Ter zitting heeft appellants gemachtigde gesteld dat hij een aantal feitelijke stellingen moet corrigeren. Geponeerd wordt dat de stelling in het beroepschrift dat “gevoeglijk vast staat dat appellant na de uiterste datum van 23 oktober 2016 het bezwaarschrift had ingediend’ een klaarblijkelijke fout is. Appellant is hier uitgegaan van een verkeerd standpunt.
3.2.

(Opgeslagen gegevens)
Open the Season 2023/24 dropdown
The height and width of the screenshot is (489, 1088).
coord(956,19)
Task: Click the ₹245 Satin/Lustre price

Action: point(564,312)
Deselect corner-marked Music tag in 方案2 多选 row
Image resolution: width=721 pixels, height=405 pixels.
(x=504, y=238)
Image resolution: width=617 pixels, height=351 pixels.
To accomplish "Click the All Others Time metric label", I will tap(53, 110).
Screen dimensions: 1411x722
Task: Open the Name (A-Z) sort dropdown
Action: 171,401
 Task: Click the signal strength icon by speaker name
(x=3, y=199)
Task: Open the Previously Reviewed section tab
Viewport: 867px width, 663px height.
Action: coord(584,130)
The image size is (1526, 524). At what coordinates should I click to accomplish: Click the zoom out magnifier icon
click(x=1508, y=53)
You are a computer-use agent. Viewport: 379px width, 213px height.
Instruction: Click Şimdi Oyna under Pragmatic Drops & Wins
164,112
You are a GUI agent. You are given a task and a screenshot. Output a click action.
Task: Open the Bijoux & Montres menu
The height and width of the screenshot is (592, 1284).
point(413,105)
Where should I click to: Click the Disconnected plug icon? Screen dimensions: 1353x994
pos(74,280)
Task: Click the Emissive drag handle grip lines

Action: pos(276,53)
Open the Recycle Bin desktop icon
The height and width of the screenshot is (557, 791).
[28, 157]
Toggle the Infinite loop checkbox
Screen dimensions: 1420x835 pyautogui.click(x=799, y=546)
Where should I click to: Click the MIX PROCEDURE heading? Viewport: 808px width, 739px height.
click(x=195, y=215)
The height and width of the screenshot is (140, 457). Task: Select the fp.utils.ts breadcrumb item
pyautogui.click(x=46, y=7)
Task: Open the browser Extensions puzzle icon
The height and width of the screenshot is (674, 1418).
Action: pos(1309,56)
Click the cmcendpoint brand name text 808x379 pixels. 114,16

VOLTOOI HET VOLGENDE
1. Welke uiterste datum voor het indienen van het bezwaarschrift noemt het bronfragment?
2. Breid het bronfragment over de bezwaartermijn uit met een vervolg dat aansluit op de laatste regel.

GENUMMERDE ANTWOORDEN
1. 23 oktober 2016

2.
Waar een hogerberoepsprocedure mede bedoeld is om eventuele omissies en fouten te herstellen “is dat ook hetgeen [appellant] vandaag zal doen”, aldus de pleitnotitie van de gemachtigde van appellant. Daarin is tevens opgenomen de stelling: ”Klager stelt dat het hem voorkomt dat hij het Landsbesluit veel later dan 23 september 2016 had ontvangen”. Subsidiair heeft appellants gemachtigde ter zitting gesteld “dat ook al zou het onomstotelijk vast komen te staan dat het Landsbesluit op 23 september 2016 bij hem is bezorgd, hetgeen klager vooralsnog nadrukkelijk ontkent en betwist, hij desalniettemin ontvankelijk is en wel omdat sprake is van verschoonbaarheid”. Er is sprake van bijzondere persoonlijke omstandigheden, aldus appellants gemachtigde.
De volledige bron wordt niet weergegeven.